• [EXERCISE] Can you reproduce, word for word, the entries from the line containing "Select player 嚴鵬程 in the list" through the line containing "point(676,310)"?
==== DATA PROVIDED ====
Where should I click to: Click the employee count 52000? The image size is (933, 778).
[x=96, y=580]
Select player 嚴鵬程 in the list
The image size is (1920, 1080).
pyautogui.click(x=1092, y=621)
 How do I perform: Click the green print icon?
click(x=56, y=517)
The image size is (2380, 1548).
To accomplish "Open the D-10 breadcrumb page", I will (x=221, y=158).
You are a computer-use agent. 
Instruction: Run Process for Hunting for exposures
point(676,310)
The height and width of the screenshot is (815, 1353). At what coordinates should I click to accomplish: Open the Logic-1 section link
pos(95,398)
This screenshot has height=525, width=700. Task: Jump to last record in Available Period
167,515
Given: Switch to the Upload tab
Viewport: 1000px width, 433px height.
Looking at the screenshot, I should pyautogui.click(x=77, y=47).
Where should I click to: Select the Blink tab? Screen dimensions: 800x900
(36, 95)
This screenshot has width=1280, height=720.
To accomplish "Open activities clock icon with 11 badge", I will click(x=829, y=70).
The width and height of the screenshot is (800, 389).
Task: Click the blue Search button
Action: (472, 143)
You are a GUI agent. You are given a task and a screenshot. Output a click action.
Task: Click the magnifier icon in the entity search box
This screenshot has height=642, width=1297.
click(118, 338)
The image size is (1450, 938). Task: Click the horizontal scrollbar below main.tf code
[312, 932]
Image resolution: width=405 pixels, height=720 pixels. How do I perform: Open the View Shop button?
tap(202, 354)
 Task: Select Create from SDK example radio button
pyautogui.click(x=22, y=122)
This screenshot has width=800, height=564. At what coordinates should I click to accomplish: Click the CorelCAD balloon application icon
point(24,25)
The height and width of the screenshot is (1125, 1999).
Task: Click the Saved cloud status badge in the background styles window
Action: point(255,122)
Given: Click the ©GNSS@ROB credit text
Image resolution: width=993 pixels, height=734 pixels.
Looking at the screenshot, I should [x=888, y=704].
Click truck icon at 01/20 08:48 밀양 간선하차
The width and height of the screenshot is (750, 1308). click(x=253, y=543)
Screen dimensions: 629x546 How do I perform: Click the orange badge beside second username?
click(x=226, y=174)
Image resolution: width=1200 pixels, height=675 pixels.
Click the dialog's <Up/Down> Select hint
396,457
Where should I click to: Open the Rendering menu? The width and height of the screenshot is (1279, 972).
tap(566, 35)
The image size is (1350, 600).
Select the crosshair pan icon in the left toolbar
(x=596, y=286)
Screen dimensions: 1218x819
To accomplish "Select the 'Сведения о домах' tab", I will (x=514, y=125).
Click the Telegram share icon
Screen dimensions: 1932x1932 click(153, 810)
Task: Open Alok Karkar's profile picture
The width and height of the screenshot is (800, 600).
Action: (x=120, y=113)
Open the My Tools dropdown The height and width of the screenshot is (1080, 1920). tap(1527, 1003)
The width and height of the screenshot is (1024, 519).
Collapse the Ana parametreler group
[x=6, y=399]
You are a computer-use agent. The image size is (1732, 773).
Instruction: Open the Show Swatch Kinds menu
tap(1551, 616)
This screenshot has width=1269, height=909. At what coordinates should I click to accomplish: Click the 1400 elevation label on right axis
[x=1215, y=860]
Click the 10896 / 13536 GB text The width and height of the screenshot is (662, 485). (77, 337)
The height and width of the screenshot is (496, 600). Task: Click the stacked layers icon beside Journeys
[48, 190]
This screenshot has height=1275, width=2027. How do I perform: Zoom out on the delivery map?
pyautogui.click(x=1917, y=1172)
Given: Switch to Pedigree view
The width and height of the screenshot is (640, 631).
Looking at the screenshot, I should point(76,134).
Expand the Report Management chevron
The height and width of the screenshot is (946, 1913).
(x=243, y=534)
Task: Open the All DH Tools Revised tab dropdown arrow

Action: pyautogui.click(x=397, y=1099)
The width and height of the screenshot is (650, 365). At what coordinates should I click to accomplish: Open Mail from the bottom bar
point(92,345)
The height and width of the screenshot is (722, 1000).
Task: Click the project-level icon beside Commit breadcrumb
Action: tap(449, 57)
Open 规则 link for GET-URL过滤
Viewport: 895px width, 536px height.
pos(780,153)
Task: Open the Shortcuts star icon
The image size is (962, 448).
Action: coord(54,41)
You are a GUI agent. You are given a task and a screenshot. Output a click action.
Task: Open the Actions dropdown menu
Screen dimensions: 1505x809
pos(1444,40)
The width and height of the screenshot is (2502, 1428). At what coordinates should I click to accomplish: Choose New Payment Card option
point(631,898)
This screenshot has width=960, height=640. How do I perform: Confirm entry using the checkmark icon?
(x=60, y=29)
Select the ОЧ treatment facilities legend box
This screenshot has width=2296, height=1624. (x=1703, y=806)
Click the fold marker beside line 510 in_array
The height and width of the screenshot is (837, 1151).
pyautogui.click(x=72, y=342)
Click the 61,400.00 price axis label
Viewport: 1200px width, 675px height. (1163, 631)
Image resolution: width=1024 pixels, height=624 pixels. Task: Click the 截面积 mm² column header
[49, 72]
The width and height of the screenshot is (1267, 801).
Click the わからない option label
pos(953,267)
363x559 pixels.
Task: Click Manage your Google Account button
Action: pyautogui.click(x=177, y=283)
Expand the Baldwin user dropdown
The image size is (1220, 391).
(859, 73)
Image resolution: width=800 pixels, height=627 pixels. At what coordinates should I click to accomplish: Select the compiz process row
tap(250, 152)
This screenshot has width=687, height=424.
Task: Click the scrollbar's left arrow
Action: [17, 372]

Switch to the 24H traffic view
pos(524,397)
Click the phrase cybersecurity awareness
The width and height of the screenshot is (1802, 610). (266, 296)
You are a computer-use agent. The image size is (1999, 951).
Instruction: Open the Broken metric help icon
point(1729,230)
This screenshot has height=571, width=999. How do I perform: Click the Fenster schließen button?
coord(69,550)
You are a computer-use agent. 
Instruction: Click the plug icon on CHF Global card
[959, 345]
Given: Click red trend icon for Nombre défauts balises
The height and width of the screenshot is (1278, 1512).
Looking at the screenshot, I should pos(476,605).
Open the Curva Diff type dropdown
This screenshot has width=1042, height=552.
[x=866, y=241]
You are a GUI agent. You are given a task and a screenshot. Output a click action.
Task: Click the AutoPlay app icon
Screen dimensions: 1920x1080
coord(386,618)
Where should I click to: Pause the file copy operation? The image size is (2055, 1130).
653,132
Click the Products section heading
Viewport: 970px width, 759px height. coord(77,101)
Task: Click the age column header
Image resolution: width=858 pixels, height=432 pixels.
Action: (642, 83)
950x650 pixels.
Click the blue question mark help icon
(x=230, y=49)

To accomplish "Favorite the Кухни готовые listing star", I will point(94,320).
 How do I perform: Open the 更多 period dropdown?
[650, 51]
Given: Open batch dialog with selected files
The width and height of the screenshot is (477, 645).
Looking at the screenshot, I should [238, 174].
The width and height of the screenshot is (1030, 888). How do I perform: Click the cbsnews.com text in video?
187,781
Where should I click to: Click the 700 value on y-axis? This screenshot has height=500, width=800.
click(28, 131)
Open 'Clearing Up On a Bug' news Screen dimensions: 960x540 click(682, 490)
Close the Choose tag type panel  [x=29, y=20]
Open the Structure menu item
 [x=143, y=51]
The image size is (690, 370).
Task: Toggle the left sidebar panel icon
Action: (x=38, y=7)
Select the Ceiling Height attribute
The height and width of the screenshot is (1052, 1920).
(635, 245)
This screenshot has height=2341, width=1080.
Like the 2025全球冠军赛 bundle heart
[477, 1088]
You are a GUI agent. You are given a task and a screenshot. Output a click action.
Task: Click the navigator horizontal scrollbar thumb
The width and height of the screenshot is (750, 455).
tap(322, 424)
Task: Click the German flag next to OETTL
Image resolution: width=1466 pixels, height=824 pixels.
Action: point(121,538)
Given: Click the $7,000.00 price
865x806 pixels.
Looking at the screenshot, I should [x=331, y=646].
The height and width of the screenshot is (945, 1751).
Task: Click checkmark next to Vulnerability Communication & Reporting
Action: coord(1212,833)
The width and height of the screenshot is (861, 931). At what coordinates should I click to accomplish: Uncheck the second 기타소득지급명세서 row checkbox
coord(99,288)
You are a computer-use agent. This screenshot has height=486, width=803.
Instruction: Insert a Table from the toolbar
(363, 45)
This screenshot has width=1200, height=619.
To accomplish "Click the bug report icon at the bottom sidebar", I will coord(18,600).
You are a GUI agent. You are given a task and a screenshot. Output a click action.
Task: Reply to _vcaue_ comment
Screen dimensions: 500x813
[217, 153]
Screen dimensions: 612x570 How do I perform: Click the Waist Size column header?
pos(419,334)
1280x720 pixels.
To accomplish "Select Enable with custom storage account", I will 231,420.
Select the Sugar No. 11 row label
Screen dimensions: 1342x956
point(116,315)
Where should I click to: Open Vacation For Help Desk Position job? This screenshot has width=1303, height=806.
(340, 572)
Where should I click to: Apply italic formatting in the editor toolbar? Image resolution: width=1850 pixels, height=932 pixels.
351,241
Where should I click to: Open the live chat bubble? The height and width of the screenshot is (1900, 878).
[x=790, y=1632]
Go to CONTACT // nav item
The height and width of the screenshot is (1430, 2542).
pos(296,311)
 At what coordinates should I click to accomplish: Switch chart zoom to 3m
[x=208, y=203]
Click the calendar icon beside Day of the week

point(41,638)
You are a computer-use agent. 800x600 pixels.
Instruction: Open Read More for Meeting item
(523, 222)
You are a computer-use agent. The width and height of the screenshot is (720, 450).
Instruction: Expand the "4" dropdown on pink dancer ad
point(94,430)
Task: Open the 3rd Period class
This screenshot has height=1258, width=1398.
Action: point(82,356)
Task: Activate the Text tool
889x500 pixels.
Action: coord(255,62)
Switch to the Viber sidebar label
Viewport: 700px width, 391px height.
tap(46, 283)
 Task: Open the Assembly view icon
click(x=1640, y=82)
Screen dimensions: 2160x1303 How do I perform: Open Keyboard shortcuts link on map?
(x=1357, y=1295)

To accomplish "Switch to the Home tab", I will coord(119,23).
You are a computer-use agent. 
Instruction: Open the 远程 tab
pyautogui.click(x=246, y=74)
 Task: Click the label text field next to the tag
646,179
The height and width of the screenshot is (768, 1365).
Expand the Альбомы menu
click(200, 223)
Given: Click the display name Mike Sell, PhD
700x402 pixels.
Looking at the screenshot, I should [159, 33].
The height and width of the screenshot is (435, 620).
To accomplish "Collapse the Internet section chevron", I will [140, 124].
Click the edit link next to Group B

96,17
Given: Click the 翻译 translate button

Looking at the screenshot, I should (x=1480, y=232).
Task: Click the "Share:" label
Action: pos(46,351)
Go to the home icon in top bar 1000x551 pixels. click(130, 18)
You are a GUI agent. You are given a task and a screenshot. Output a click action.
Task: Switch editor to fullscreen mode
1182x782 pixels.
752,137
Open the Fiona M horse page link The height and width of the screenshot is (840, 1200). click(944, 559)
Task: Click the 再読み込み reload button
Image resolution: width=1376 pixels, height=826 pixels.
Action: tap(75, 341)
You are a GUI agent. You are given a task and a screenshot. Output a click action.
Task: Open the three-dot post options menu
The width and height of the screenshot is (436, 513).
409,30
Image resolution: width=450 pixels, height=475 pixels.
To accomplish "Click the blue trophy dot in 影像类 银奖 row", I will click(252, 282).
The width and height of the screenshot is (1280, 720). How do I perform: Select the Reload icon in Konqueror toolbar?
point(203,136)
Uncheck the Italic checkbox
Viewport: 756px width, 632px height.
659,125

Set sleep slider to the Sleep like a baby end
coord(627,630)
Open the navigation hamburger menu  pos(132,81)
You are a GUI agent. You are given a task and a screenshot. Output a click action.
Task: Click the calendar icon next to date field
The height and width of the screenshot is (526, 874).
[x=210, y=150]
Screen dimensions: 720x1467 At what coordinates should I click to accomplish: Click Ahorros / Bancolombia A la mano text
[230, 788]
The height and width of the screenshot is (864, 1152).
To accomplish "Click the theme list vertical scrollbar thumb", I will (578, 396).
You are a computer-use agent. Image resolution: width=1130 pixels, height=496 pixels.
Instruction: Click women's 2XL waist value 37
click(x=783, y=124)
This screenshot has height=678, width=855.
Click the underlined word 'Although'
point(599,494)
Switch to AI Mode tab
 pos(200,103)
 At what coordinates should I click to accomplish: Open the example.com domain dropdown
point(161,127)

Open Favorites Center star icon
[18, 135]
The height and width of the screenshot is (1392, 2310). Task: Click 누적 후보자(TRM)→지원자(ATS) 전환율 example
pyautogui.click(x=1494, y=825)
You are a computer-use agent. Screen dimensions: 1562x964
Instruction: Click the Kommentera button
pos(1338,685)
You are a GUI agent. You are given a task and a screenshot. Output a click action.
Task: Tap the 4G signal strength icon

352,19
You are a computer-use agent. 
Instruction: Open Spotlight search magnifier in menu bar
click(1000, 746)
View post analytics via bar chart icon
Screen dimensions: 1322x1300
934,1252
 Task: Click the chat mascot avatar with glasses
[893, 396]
====
• [THE REPLY]
Select player 嚴鵬程 in the list
The image size is (1920, 1080).
pyautogui.click(x=1092, y=621)
 How do I perform: Click the green print icon?
click(x=56, y=517)
The image size is (2380, 1548).
To accomplish "Open the D-10 breadcrumb page", I will (x=221, y=158).
You are a computer-use agent. 
Instruction: Run Process for Hunting for exposures
point(676,310)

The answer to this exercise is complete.